■ **AIM OF THE EXERCISE**:
Write out the listing beneath this instruction in its entirety, exactly as it reads.

■ **SUPPLIED INFORMATION**:
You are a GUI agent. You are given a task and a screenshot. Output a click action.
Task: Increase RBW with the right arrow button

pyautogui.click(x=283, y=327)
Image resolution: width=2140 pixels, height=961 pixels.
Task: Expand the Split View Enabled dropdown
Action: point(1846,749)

■ **WRITTEN ANSWER**:
You are a GUI agent. You are given a task and a screenshot. Output a click action.
Task: Increase RBW with the right arrow button

pyautogui.click(x=283, y=327)
Image resolution: width=2140 pixels, height=961 pixels.
Task: Expand the Split View Enabled dropdown
Action: point(1846,749)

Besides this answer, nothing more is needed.